▶ WORK REQUEST
Reproduce all records below exactly.

[Collected data entries]
►
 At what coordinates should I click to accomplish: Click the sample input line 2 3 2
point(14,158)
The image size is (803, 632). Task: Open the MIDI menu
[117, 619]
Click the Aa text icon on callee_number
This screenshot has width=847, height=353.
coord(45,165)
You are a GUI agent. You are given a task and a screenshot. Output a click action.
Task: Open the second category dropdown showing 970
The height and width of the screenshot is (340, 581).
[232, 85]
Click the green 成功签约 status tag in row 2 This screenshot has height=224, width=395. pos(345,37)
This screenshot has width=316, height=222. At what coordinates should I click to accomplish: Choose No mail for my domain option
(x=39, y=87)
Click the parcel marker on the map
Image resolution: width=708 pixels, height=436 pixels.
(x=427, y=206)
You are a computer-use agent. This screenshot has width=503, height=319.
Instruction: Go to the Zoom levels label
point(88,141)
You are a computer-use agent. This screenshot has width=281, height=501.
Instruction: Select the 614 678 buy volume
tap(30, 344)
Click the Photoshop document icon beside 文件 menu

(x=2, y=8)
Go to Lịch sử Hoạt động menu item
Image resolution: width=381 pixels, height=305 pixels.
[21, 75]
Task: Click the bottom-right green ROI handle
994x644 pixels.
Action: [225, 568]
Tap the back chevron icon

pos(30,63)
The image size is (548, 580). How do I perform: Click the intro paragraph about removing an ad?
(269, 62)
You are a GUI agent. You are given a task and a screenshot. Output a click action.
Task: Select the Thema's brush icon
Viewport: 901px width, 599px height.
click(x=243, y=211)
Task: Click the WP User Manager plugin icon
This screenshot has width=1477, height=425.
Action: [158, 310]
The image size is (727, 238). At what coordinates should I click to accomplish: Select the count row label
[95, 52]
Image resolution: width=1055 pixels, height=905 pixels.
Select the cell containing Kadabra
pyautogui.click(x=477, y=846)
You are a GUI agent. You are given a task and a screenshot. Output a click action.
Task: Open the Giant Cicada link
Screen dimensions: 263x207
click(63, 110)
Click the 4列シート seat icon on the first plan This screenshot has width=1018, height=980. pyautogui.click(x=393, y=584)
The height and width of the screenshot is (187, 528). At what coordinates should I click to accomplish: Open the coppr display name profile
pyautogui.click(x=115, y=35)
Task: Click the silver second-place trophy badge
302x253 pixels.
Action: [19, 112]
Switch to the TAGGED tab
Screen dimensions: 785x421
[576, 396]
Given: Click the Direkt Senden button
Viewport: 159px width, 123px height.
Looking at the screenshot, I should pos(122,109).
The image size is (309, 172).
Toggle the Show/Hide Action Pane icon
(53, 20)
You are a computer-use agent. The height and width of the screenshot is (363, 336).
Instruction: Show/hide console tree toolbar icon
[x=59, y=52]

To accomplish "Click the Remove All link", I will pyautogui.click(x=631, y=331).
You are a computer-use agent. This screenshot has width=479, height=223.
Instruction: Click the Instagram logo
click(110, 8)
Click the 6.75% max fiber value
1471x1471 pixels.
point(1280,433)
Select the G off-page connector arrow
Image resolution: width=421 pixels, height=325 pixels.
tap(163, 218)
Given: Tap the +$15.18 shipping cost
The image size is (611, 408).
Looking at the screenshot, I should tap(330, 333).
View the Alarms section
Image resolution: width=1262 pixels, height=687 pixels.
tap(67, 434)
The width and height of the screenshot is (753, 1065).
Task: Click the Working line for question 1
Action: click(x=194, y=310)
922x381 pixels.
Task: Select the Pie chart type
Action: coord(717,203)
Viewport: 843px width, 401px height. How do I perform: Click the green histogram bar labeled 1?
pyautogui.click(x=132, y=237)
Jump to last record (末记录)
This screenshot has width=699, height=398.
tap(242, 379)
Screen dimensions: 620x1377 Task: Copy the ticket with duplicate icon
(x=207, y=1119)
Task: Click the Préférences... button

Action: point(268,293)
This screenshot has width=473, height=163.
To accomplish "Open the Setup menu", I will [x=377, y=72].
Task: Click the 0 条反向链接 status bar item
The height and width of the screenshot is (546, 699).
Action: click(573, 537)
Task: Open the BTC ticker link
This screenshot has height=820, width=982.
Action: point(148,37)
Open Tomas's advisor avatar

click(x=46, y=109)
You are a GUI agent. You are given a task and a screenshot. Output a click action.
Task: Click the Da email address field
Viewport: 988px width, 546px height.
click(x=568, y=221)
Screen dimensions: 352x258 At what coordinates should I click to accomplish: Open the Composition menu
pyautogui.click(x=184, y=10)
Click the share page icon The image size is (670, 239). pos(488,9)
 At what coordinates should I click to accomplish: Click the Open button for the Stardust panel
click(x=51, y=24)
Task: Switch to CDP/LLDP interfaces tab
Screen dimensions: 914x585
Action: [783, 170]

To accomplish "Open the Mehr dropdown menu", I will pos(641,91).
◄
▶ OUTPUT BELOW
 At what coordinates should I click to accomplish: Click the sample input line 2 3 2
point(14,158)
The image size is (803, 632). Task: Open the MIDI menu
[117, 619]
Click the Aa text icon on callee_number
This screenshot has width=847, height=353.
coord(45,165)
You are a GUI agent. You are given a task and a screenshot. Output a click action.
Task: Open the second category dropdown showing 970
The height and width of the screenshot is (340, 581).
[232, 85]
Click the green 成功签约 status tag in row 2 This screenshot has height=224, width=395. pos(345,37)
This screenshot has width=316, height=222. At what coordinates should I click to accomplish: Choose No mail for my domain option
(x=39, y=87)
Click the parcel marker on the map
Image resolution: width=708 pixels, height=436 pixels.
(x=427, y=206)
You are a computer-use agent. This screenshot has width=503, height=319.
Instruction: Go to the Zoom levels label
point(88,141)
You are a computer-use agent. This screenshot has width=281, height=501.
Instruction: Select the 614 678 buy volume
tap(30, 344)
Click the Photoshop document icon beside 文件 menu

(x=2, y=8)
Go to Lịch sử Hoạt động menu item
Image resolution: width=381 pixels, height=305 pixels.
[21, 75]
Task: Click the bottom-right green ROI handle
994x644 pixels.
Action: [225, 568]
Tap the back chevron icon

pos(30,63)
The image size is (548, 580). How do I perform: Click the intro paragraph about removing an ad?
(269, 62)
You are a GUI agent. You are given a task and a screenshot. Output a click action.
Task: Select the Thema's brush icon
Viewport: 901px width, 599px height.
click(x=243, y=211)
Task: Click the WP User Manager plugin icon
This screenshot has width=1477, height=425.
Action: [158, 310]
The image size is (727, 238). At what coordinates should I click to accomplish: Select the count row label
[95, 52]
Image resolution: width=1055 pixels, height=905 pixels.
Select the cell containing Kadabra
pyautogui.click(x=477, y=846)
You are a GUI agent. You are given a task and a screenshot. Output a click action.
Task: Open the Giant Cicada link
Screen dimensions: 263x207
click(63, 110)
Click the 4列シート seat icon on the first plan This screenshot has width=1018, height=980. pyautogui.click(x=393, y=584)
The height and width of the screenshot is (187, 528). At what coordinates should I click to accomplish: Open the coppr display name profile
pyautogui.click(x=115, y=35)
Task: Click the silver second-place trophy badge
302x253 pixels.
Action: [19, 112]
Switch to the TAGGED tab
Screen dimensions: 785x421
[576, 396]
Given: Click the Direkt Senden button
Viewport: 159px width, 123px height.
Looking at the screenshot, I should pos(122,109).
The image size is (309, 172).
Toggle the Show/Hide Action Pane icon
(53, 20)
You are a computer-use agent. The height and width of the screenshot is (363, 336).
Instruction: Show/hide console tree toolbar icon
[x=59, y=52]

To accomplish "Click the Remove All link", I will pyautogui.click(x=631, y=331).
You are a computer-use agent. This screenshot has width=479, height=223.
Instruction: Click the Instagram logo
click(110, 8)
Click the 6.75% max fiber value
1471x1471 pixels.
point(1280,433)
Select the G off-page connector arrow
Image resolution: width=421 pixels, height=325 pixels.
tap(163, 218)
Given: Tap the +$15.18 shipping cost
The image size is (611, 408).
Looking at the screenshot, I should tap(330, 333).
View the Alarms section
Image resolution: width=1262 pixels, height=687 pixels.
tap(67, 434)
The width and height of the screenshot is (753, 1065).
Task: Click the Working line for question 1
Action: click(x=194, y=310)
922x381 pixels.
Task: Select the Pie chart type
Action: coord(717,203)
Viewport: 843px width, 401px height. How do I perform: Click the green histogram bar labeled 1?
pyautogui.click(x=132, y=237)
Jump to last record (末记录)
This screenshot has width=699, height=398.
tap(242, 379)
Screen dimensions: 620x1377 Task: Copy the ticket with duplicate icon
(x=207, y=1119)
Task: Click the Préférences... button

Action: point(268,293)
This screenshot has width=473, height=163.
To accomplish "Open the Setup menu", I will [x=377, y=72].
Task: Click the 0 条反向链接 status bar item
The height and width of the screenshot is (546, 699).
Action: click(573, 537)
Task: Open the BTC ticker link
This screenshot has height=820, width=982.
Action: point(148,37)
Open Tomas's advisor avatar

click(x=46, y=109)
You are a GUI agent. You are given a task and a screenshot. Output a click action.
Task: Click the Da email address field
Viewport: 988px width, 546px height.
click(x=568, y=221)
Screen dimensions: 352x258 At what coordinates should I click to accomplish: Open the Composition menu
pyautogui.click(x=184, y=10)
Click the share page icon The image size is (670, 239). pos(488,9)
 At what coordinates should I click to accomplish: Click the Open button for the Stardust panel
click(x=51, y=24)
Task: Switch to CDP/LLDP interfaces tab
Screen dimensions: 914x585
Action: [783, 170]

To accomplish "Open the Mehr dropdown menu", I will pos(641,91).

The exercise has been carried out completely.